Fix prototype: calibrate vision for real D2R screenshots, implement orb detection, improve dashboard

- Created debug tool (cmd/debug/main.go) to analyze real D2R screenshots and calibrate HSV ranges - Fixed HSV color ranges for health/mana orbs based on real screenshot analysis (99.5% and 82% detection rates) - Replaced ReadBarPercentage with ReadOrbPercentage for circular orbs (not horizontal bars) - Added SetSource() method to capture Manager for hot-swapping capture sources - Fixed dashboard JavaScript null reference errors with proper array checks - Improved dashboard refresh rate from 100ms to 1000ms for better performance - Added proper error handling for empty/null API responses - Successfully detecting game state, health (99.5%), and mana (82%) from real D2R screenshot
2026-02-14 10:55:30 +00:00 · 2026-02-14 10:55:30 +00:00 · 4f0b84ec31
commit 4f0b84ec31
parent 4ebed5e3ab
10 changed files with 473 additions and 19 deletions
--- a/cmd/debug/main.go
+++ b/cmd/debug/main.go
@ -0,0 +1,379 @@
 // Debug tool to analyze D2R screenshots and calibrate vision parameters.
 package main
 import (
 	"fmt"
 	"image"
 	"image/png"
 	_ "image/png"
 	"log"
 	"os"
 	"path/filepath"
 	"git.cloonar.com/openclawd/iso-bot/pkg/engine/vision"

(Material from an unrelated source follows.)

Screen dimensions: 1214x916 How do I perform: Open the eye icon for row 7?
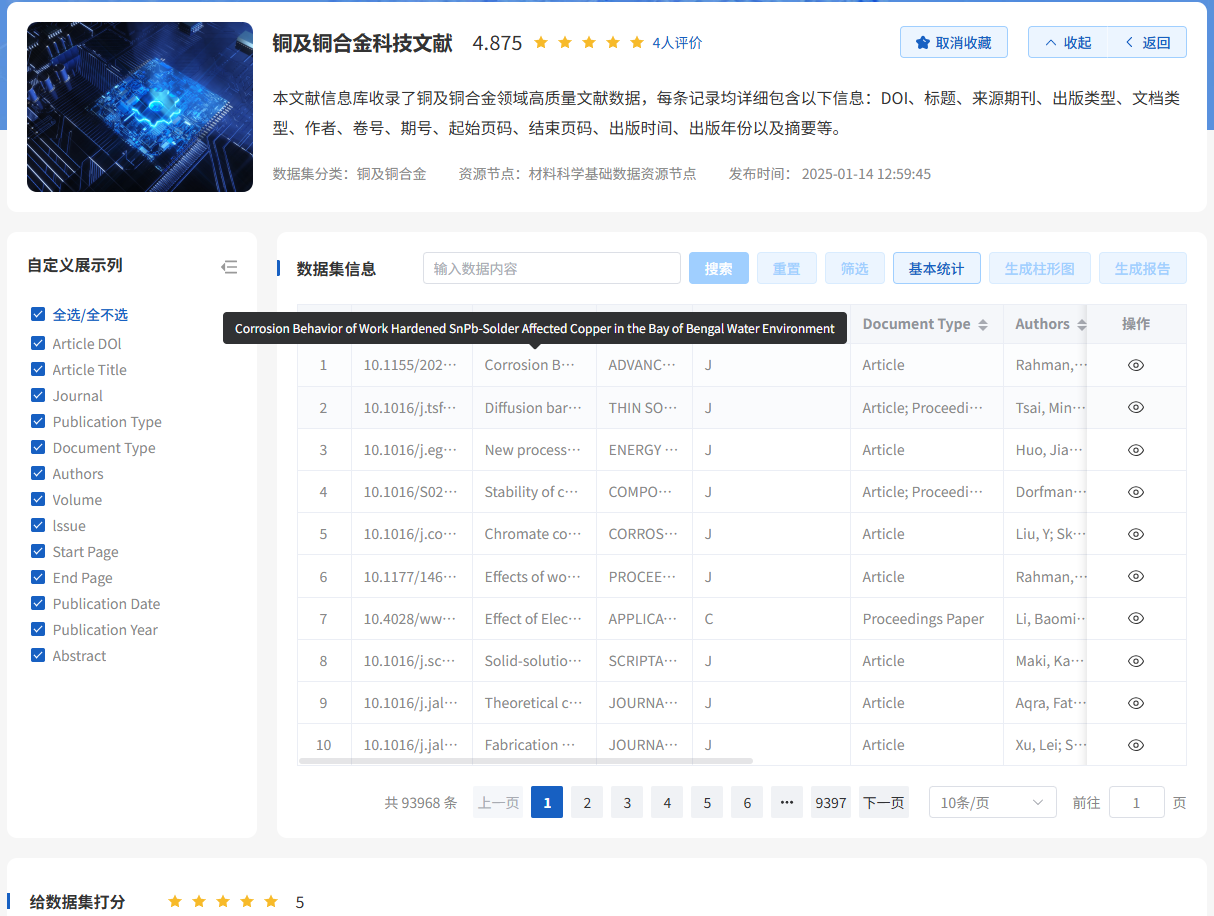1135,619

 	"git.cloonar.com/openclawd/iso-bot/plugins/d2r"
 )
 func main() {
 	// Load the real D2R screenshot
 	screenshotPath := "testdata/d2r_1080p.png"

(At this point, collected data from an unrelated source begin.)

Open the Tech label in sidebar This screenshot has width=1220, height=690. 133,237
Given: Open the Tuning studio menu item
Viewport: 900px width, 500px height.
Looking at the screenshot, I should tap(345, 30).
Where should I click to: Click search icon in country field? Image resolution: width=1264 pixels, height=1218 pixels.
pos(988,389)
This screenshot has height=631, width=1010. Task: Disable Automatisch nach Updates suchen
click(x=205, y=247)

 	fmt.Printf("Analyzing D2R screenshot: %s\n", screenshotPath)
 	img, err := loadImage(screenshotPath)
 	if err != nil {
 		log.Fatalf("Failed to load screenshot: %v", err)
 	}
 	fmt.Printf("Image size: %dx%d\n", img.Bounds().Dx(), img.Bounds().Dy())
 	// Get current config
 	config := d2r.DefaultConfig()
 	// Create debug directory
 	debugDir := "testdata/debug"
 	os.MkdirAll(debugDir, 0755)
 	// Define regions for 1080p (from config.go)

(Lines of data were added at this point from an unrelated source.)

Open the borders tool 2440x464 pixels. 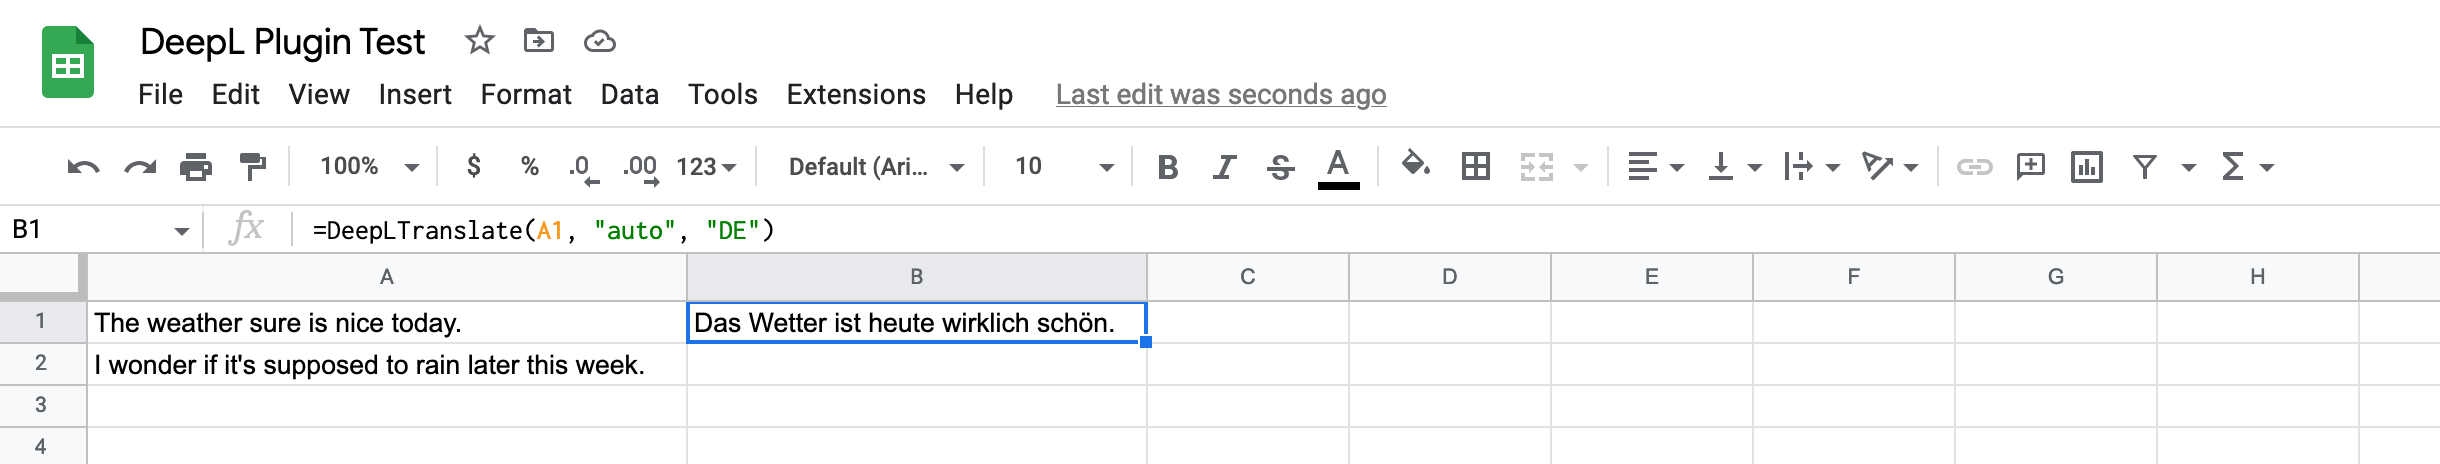[x=1475, y=167]
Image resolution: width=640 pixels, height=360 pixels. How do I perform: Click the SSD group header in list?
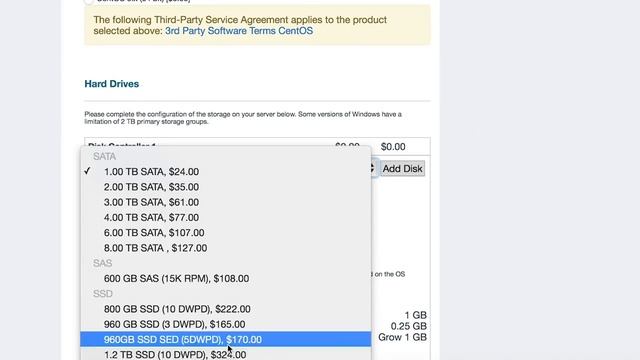click(x=102, y=294)
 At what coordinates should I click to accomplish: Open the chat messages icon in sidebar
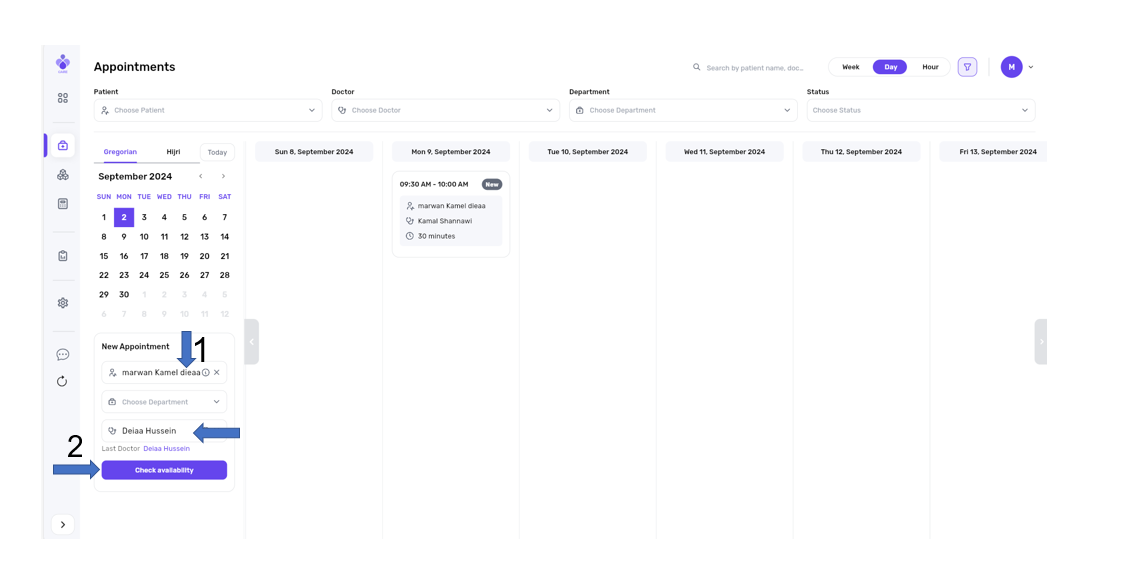63,355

 	regions := map[string]image.Rectangle{
 		"health_orb": image.Rect(28, 545, 198, 715),
 		"mana_orb":   image.Rect(1722, 545, 1892, 715),
 		"xp_bar":     image.Rect(0, 1058, 1920, 1080),
 		"belt":       image.Rect(838, 1010, 1082, 1058),
 		"minimap":    image.Rect(1600, 0, 1920, 320),
 		"inventory":  image.Rect(960, 330, 1490, 770),
 		"stash":      image.Rect(430, 330, 960, 770),
 		"skill_left": image.Rect(194, 1030, 246, 1078),
 		"skill_right": image.Rect(1674, 1030, 1726, 1078),
 	}
 	fmt.Println("\n=== REGION ANALYSIS ===")
 	// Analyze health orb
 	analyzeRegion(img, "health_orb", regions["health_orb"], config.Colors.HealthFilled, debugDir)
 	// Analyze mana orb  
 	analyzeRegion(img, "mana_orb", regions["mana_orb"], config.Colors.ManaFilled, debugDir)
 	// Sample some specific pixels in the orbs for detailed analysis
 	fmt.Println("\n=== PIXEL SAMPLING ===")
 	samplePixelsInRegion(img, "health_orb", regions["health_orb"])
 	samplePixelsInRegion(img, "mana_orb", regions["mana_orb"])
 	// Suggest new HSV ranges based on analysis
 	fmt.Println("\n=== RECOMMENDATIONS ===")
 	recommendHealthRange(img, regions["health_orb"])
 	recommendManaRange(img, regions["mana_orb"])
 	fmt.Printf("\nDebug images saved to: %s\n", debugDir)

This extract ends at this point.